Milagros y Rodolfo: atemporales

Entonces escuché esa voz profunda de Milagros atentamente. Su registro en consonancia con su verbo cargado de sensibilidad. Aquella presentación de ella resultó el descubrimiento de una voz muy cálida, la que escribe con el corazón escindido entre el agradecimiento y el dolor. Suena extraño, pero así lo sentí. Las vivencias se condensaron en esa sala del Atempo XVI. De ella salieron como suspiros, pequeños efluvios de su fraseo paraujano, que volátiles inundaban el recinto subterráneo de la Torre Corpbanca.

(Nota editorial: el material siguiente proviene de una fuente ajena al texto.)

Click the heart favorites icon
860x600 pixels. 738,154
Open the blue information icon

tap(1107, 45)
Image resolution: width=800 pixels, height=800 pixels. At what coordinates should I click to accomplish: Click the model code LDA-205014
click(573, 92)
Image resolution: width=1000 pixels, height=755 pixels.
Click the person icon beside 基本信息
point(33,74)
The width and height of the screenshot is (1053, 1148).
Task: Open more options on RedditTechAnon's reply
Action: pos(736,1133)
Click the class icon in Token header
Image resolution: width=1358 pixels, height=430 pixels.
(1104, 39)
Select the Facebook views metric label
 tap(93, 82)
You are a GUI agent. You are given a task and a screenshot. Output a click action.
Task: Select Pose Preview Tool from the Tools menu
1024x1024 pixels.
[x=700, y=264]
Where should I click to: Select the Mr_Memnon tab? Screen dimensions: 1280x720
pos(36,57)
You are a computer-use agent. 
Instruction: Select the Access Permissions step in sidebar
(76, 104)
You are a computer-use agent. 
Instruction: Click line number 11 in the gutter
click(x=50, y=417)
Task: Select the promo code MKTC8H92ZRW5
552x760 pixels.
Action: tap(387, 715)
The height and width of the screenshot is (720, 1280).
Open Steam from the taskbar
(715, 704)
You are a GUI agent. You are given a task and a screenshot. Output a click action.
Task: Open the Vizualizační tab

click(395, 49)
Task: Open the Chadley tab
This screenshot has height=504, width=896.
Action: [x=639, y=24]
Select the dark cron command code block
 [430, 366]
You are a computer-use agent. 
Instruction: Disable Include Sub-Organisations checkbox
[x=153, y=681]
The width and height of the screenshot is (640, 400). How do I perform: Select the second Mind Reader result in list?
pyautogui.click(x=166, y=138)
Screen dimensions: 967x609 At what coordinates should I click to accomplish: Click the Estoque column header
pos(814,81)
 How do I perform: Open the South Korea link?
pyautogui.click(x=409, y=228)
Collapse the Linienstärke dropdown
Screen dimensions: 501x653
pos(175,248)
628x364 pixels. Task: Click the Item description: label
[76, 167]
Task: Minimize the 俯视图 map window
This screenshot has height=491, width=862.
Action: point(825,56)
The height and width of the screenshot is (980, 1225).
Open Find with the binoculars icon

Luego vendrían sesenta minutos sin pausa para mis adentros. Los recuerdos de Rodolfo me transportaban a épocas leídas en libros, frías hileras negras sobre blanco. Pero ahora, en él, eran sílabas que silbaban evocaciones infantiles y bailaban por los aires las sonoras erres, las escurridizas eses. Su juventud apasionada se alzaba junto a sus manos apretadas con los pulgares mirando las alturas. Vagaban las palabras por tiempos de lucha, pero también de gozo. Risas cómplices entre la audiencia. Más de un suspiro de desasosiego ante la fuerza de un análisis contemporáneo que nos cacheteaba benévolo en unos ochenta repletos años vividos.
Me quedé en mi cuerpo atento sintiendo cómo las palabras iban bajando. La ovación solamente podía sacarme de ese marasmo. Y le aplaudí extasiada de pie.